All the necessary software tools are available as a single package, pyClarity available on GitHub.

Data

To download data, please visit here.

The data is split into two packages:

  • clarity_CEC1_data.train.tgz [192 GB],
  • clarity_CEC1_data.dev_eval_metadata.tgz [163 GB].

Please also download and unpack clarity_CEC1_data.anechoic.v1_3.tgz [11.4 GB], which contains the correct version of anechoic signals for reference, and use them to replace the incorrected anechoic signals within the clarity_CEC1_data.train.tgz and clarity_CEC1_data.dev_eval_metadata.tgz packages.

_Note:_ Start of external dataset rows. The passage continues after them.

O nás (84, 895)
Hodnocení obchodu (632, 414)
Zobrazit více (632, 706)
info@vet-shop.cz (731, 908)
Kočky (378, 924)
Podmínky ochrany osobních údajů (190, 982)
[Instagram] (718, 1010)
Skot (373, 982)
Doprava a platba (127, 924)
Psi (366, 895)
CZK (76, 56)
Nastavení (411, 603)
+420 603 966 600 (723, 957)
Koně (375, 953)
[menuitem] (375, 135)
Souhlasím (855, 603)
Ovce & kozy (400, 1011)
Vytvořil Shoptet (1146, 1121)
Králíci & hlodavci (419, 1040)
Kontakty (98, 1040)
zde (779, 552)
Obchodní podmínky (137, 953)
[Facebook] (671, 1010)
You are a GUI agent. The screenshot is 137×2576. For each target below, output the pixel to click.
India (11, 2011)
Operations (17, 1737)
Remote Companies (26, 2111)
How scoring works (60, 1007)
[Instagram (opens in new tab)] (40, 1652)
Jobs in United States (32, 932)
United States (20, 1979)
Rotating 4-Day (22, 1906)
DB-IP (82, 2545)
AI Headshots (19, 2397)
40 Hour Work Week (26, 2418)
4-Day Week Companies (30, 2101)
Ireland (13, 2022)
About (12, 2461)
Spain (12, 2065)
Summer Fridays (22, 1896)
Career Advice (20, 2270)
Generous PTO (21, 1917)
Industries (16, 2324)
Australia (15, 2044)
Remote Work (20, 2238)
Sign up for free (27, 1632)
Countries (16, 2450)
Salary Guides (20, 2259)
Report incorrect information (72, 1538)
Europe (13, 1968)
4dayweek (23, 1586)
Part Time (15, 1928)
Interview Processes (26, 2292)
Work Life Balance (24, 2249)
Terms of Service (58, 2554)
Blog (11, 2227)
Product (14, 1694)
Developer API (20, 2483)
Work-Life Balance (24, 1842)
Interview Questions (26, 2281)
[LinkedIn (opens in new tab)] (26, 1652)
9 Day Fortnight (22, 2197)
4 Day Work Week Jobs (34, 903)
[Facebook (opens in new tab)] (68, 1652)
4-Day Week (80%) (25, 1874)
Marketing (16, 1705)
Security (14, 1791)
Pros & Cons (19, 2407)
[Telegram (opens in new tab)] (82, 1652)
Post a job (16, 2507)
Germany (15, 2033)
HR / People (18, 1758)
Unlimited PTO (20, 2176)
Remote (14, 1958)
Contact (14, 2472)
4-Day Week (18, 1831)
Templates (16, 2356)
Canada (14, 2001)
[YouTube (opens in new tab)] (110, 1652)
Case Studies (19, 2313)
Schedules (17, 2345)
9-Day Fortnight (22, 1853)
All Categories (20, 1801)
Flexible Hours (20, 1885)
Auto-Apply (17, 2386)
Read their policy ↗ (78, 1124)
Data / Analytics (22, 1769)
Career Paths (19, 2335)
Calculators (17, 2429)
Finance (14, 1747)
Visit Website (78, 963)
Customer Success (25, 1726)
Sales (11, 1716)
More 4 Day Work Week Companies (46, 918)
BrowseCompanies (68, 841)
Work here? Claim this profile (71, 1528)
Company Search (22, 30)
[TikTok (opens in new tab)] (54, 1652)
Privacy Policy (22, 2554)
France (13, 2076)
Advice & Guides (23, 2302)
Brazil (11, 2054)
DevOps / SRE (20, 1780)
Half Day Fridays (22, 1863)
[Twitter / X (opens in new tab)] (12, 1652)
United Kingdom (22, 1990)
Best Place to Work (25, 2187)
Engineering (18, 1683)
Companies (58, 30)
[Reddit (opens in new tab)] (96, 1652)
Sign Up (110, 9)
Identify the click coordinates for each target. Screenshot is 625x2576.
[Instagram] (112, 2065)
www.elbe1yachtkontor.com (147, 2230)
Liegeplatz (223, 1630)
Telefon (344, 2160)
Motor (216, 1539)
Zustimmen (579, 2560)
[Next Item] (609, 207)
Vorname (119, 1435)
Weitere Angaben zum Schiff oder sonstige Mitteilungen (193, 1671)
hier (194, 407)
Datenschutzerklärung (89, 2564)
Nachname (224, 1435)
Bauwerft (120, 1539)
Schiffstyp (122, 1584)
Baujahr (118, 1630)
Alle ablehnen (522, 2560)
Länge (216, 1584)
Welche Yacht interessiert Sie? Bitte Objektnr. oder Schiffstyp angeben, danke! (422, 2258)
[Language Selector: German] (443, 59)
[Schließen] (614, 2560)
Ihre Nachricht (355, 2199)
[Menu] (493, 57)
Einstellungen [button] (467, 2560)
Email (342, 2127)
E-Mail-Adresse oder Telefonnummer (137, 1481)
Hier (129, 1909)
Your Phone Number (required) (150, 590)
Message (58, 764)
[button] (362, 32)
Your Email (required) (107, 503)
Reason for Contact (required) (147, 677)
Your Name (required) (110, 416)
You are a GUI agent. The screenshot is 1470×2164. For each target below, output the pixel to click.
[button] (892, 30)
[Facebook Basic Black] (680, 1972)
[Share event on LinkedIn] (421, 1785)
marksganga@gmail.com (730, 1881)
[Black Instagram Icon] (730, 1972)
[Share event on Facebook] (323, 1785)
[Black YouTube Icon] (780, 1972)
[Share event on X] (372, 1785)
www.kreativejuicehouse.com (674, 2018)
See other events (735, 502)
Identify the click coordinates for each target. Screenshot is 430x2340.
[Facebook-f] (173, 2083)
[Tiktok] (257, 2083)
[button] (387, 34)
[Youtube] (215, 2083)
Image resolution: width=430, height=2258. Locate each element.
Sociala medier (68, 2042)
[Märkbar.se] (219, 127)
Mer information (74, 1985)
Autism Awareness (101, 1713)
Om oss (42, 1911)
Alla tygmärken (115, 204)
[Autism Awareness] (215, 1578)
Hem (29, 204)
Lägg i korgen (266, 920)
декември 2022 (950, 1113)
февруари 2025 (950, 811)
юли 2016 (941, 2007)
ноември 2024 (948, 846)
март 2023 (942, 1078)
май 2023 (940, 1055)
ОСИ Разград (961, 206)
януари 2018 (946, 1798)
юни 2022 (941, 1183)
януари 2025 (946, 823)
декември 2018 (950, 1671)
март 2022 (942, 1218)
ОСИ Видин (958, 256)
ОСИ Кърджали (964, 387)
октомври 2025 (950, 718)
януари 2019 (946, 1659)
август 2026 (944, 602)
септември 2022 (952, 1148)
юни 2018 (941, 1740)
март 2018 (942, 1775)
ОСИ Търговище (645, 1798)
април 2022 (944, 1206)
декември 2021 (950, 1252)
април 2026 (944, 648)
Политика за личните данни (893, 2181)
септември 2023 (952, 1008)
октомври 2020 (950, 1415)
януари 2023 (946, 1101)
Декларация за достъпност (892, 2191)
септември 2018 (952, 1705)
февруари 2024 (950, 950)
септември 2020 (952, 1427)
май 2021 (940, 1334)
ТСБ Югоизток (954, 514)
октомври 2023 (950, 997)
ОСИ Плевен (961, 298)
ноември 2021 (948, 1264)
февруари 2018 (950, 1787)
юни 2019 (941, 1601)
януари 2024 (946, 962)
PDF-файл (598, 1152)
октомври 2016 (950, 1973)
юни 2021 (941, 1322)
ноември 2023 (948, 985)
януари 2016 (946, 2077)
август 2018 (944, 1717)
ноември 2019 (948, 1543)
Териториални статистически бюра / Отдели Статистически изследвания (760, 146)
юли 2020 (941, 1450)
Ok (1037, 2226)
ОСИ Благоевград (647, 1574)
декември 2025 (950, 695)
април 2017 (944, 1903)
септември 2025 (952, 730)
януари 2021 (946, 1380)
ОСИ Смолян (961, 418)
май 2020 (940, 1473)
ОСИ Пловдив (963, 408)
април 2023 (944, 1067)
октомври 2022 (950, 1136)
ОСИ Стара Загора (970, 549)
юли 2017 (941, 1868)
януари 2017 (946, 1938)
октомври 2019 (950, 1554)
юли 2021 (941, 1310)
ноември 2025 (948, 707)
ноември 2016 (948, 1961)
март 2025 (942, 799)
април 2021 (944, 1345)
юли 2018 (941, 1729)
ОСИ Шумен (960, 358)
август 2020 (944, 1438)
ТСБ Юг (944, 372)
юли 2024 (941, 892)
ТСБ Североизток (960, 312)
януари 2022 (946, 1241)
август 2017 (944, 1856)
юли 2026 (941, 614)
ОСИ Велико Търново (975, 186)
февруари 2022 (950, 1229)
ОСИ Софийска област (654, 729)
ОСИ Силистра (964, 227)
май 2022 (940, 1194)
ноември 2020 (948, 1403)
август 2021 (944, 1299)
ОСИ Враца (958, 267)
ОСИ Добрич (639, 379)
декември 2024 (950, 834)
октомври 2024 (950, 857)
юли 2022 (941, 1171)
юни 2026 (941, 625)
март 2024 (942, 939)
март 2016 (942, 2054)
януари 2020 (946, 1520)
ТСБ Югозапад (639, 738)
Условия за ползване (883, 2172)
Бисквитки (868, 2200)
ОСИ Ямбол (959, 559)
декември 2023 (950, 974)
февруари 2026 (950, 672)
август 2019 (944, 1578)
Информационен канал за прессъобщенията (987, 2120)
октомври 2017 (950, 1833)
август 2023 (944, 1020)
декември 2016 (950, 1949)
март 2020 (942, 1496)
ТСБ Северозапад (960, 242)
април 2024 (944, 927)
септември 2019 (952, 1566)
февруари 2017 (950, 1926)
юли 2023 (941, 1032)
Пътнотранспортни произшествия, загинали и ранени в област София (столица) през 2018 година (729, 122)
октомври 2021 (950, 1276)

Unpack packages under the same root directory using

tar -xvzf <PACKAGE_NAME>

Training data is stored in clarity_CEC1_data.train.tgz with the following structure,

clarity_data
|
└───train
└───interferers
| | nosie 3.9G
| | speech 4.5G
|
└───rooms
| | ac 48M
| | brir 46G
| | rpf 379M
|
└───scenes 166G
|
└───targets 2.8G

The dev and eval data is stored in clarity_CEC1_data.dev_eval_metadata.tgz contains

clarity_data
|
└───dev
| └───interferers
| | | nosie 587M
| | | speech 1.4G
| |
| └───rooms
| | | ac 20M
| | | brir 20G
| | | rpf 158M
| |
| └───scenes 72G
| |
| └───targets 1.3G
|
└───eval
| | | nosie 675M
| | | speech 1.3G
| |
| └───rooms
| | | ac 12M
| | | brir 12G
| | | rpf 95M
| |
| └───scenes 58G
| |
| └───targets 749M
|
└───eval2/scenes 21G # eval signal processed by baseline system

For further details and code for running the baseline, see the baseline recipe in the pyClarity repository.